The next step in choosing a MOSFET is to calculate the heat dissipation requirements of the system. Designers have to consider two different scenarios, the worst case and the real case. A worst-case calculation is recommended because it provides a greater margin of safety to ensure that the system does not fail. There are also some measurement data that need to be noted on the MOSFET data sheet; For example, the thermal resistance between the semiconductor junction of the packaged device and the environment, and the maximum junction temperature.

    The junction temperature of the device is equal to the product of the maximum ambient temperature plus thermal resistance and power dissipation (junction temperature = maximum ambient temperature +[thermal resistance x power dissipation]). According to this equation, the maximum power dissipation of the system can be solved, which is equal to I2×RDS(ON) by definition. Since the designer has determined the maximum current that will pass through the device, RDS(ON) at different temperatures can be calculated.
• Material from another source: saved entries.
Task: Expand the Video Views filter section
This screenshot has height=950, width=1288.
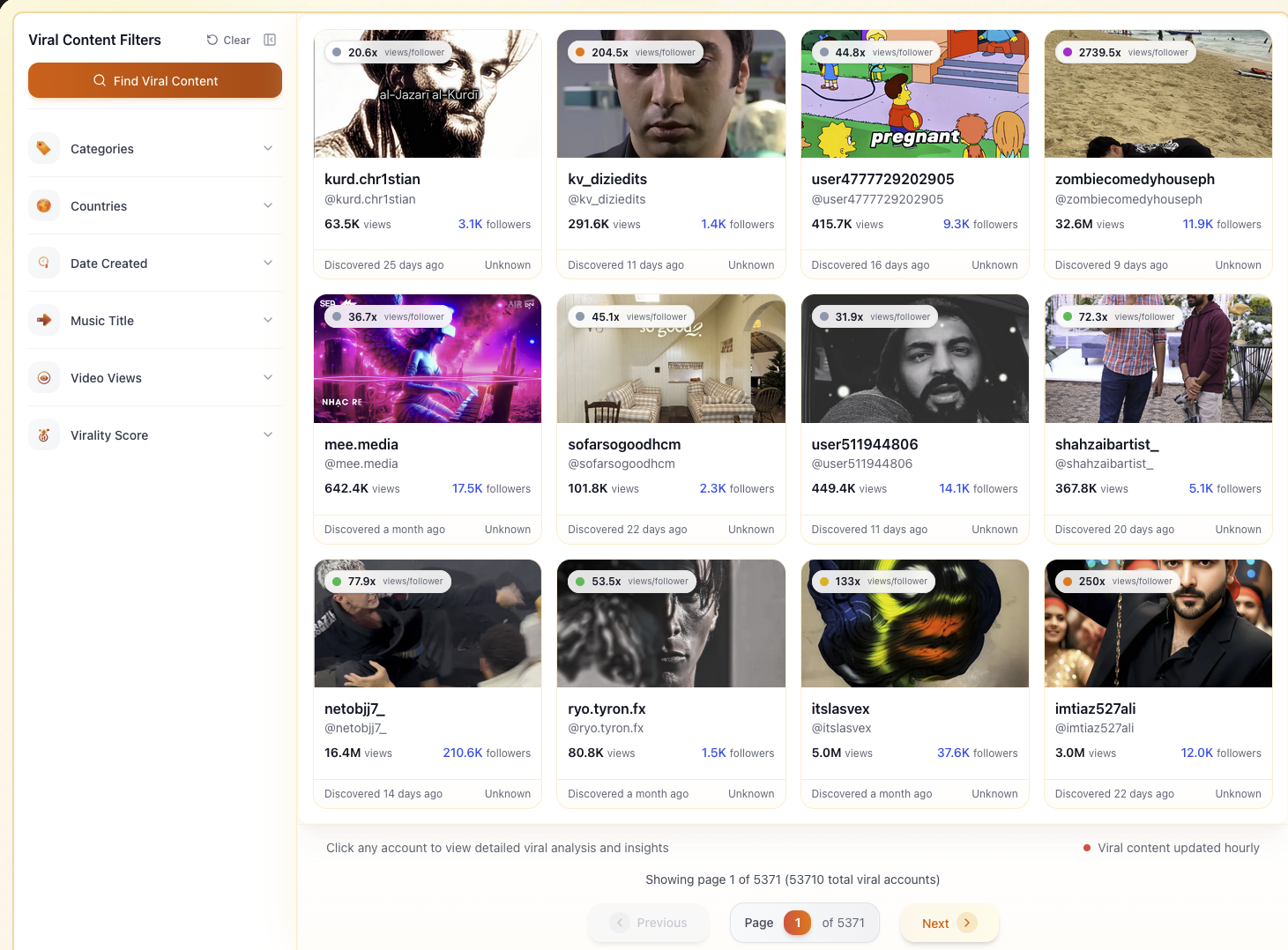Action: tap(267, 377)
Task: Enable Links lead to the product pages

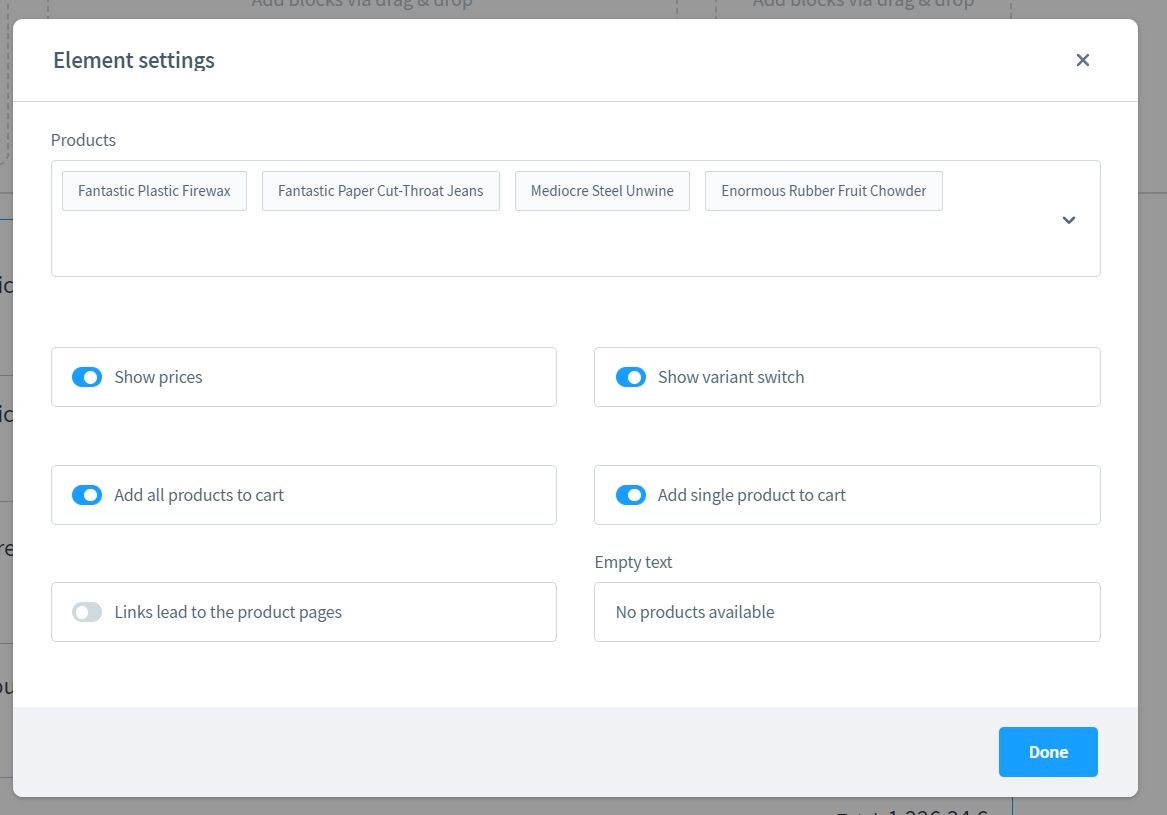Action: pyautogui.click(x=87, y=612)
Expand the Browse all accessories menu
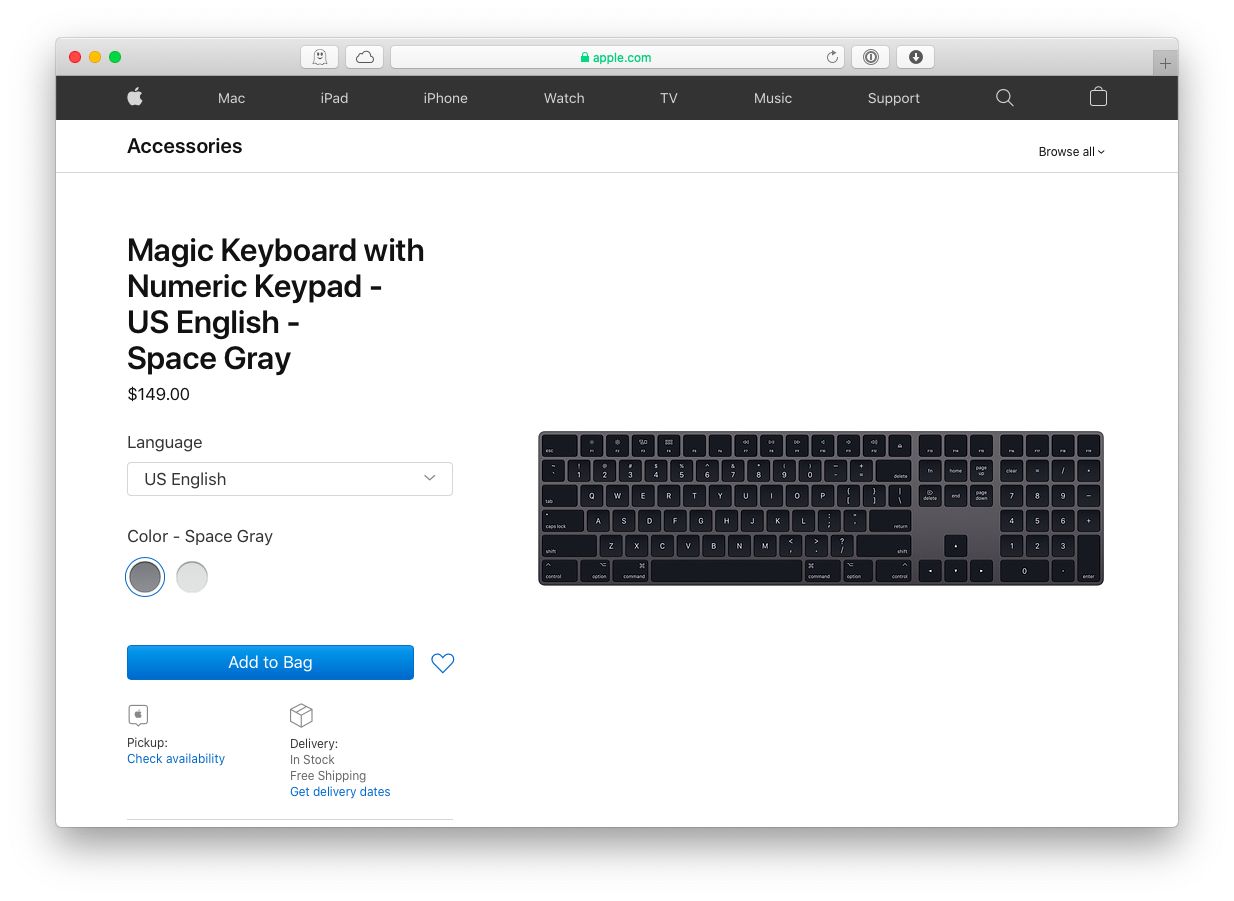The width and height of the screenshot is (1234, 901). (x=1070, y=151)
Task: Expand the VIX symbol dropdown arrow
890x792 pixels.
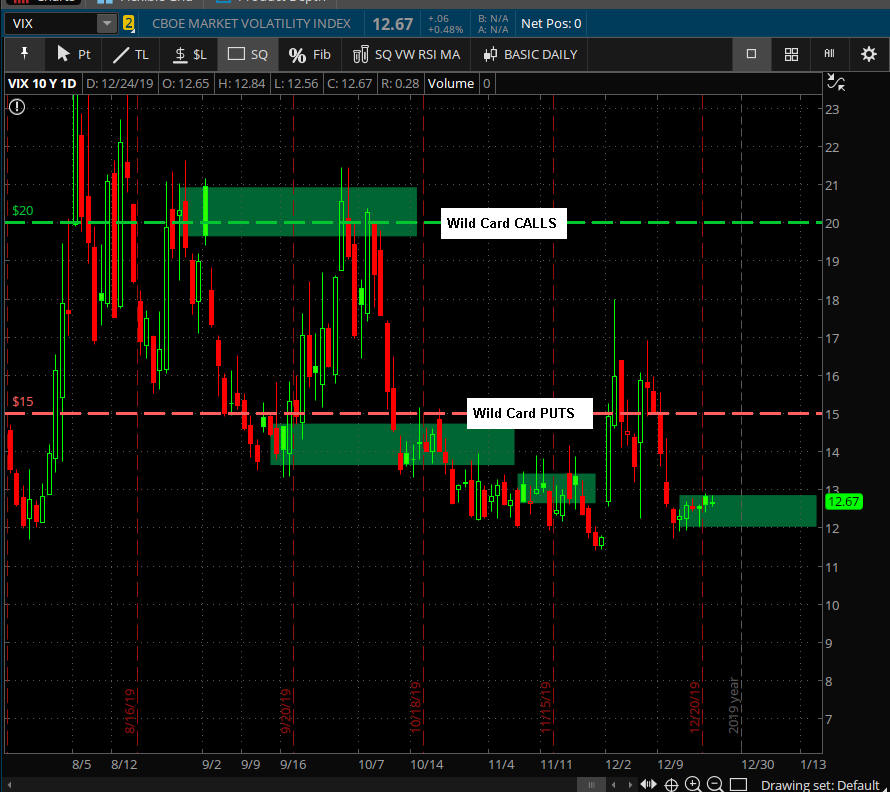Action: (106, 23)

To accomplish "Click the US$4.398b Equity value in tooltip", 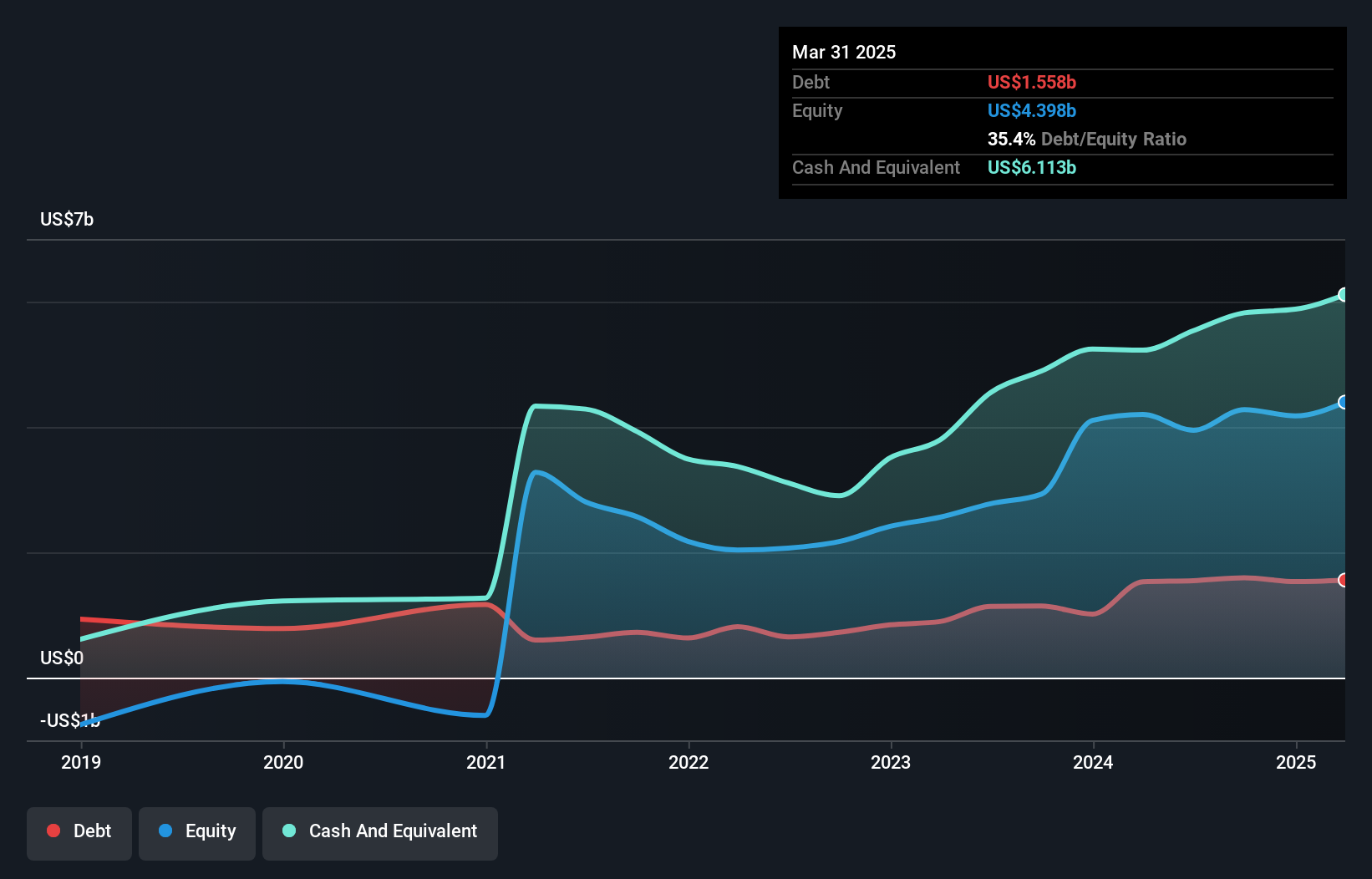I will [x=1031, y=111].
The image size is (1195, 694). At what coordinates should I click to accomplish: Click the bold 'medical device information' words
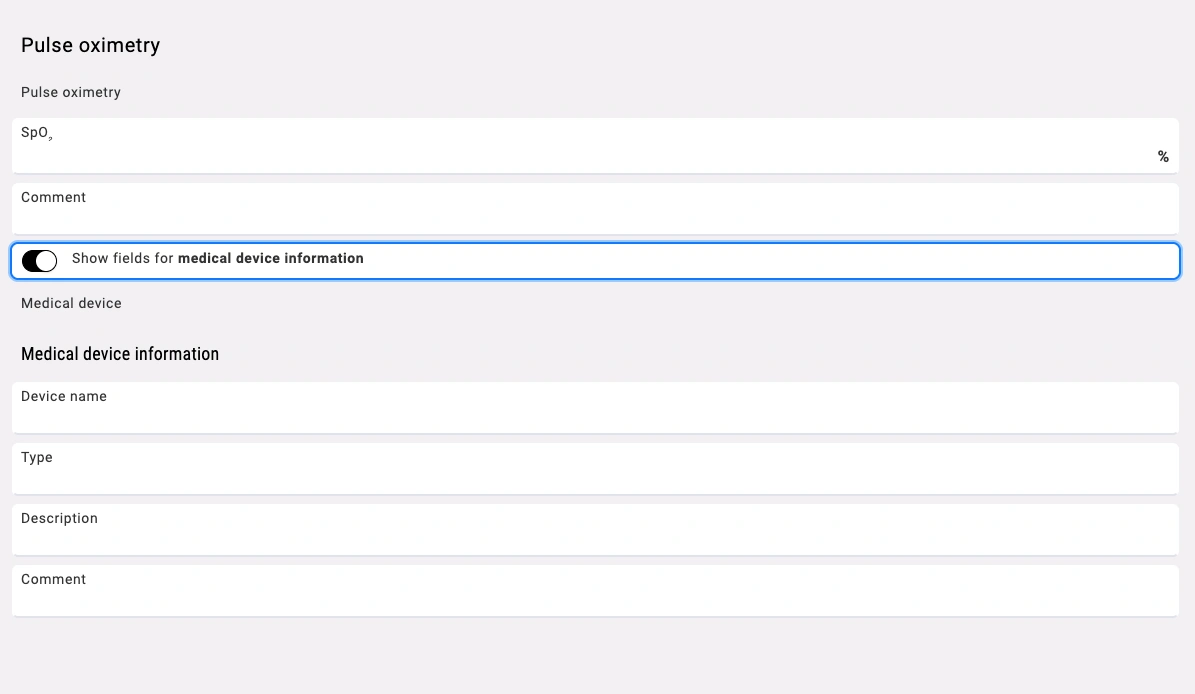point(270,259)
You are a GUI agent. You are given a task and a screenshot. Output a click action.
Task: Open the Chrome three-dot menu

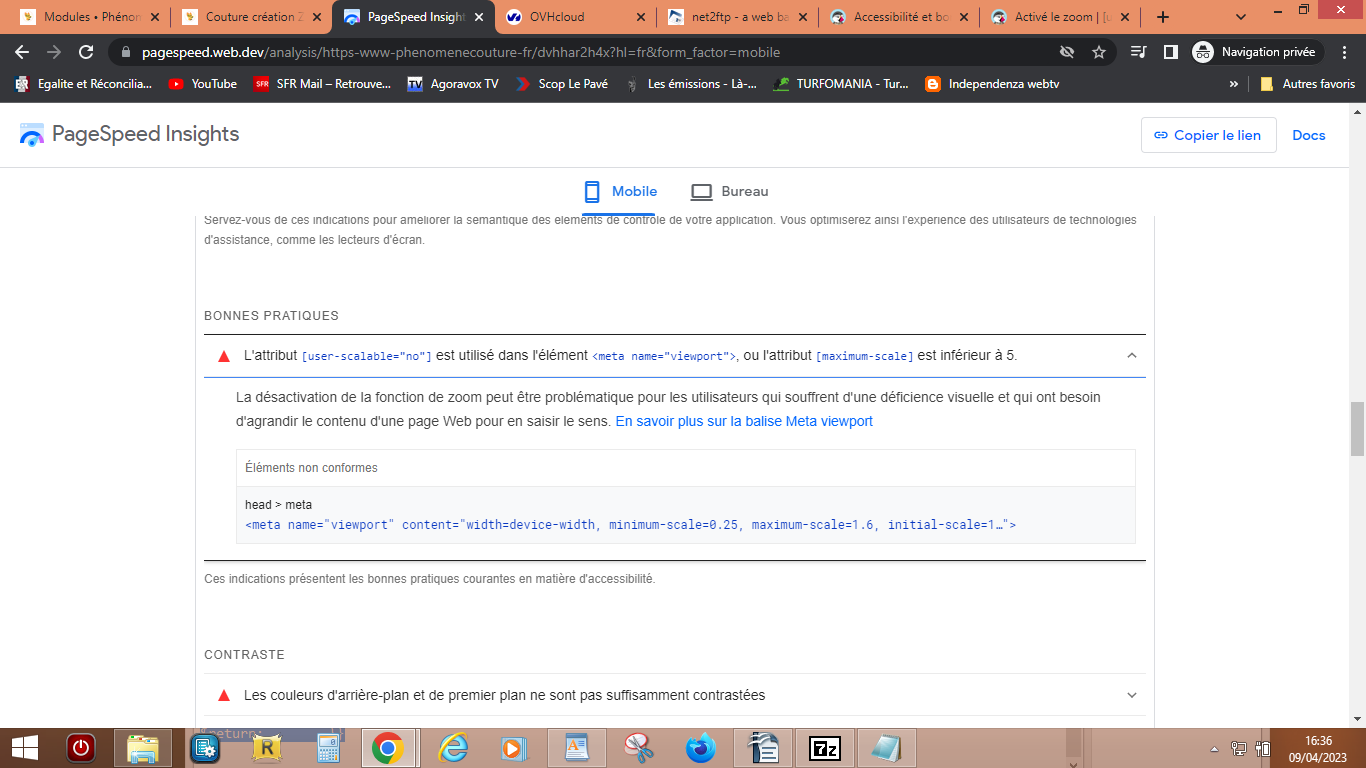(1345, 52)
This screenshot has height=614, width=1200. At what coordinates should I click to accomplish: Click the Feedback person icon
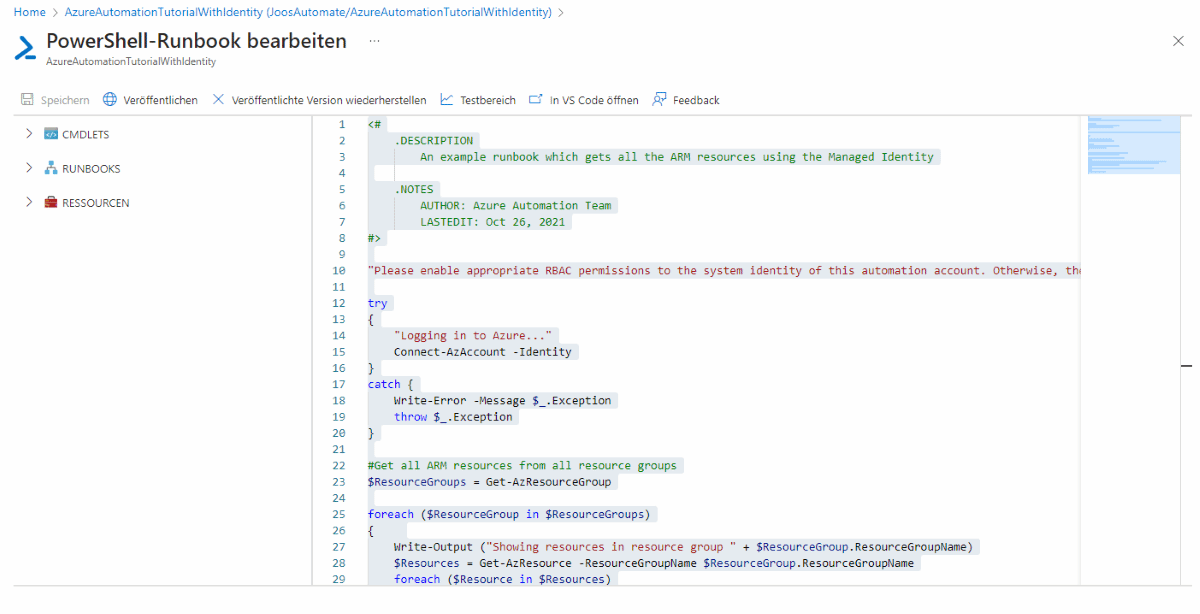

It is worth noting that when dealing with simple thermal models, the designer must also consider the heat capacity of the semiconductor junction/device housing and the housing/environment; That is, the printed circuit board and the package will not heat up immediately.

    The final step in selecting a MOSFET is to determine the switching performance of the MOSFET. There are many parameters that affect the performance of a switch, but the most important are the gate/drain, gate/source, and drain/source capacitance. These capacitors create switching losses in the device because they are charged each time they are switched. The switching speed of the MOSFET is therefore reduced, and the device efficiency is also reduced. To calculate the total loss of the device during switching, the designer must calculate the loss during switching on (Eon) and the loss during switching off (Eoff). The total power of the MOSFET switch can be expressed by the following equation: Psw=(Eon+Eoff) x switching frequency. The grid charge (Qgd) has the greatest influence on the performance of the switch.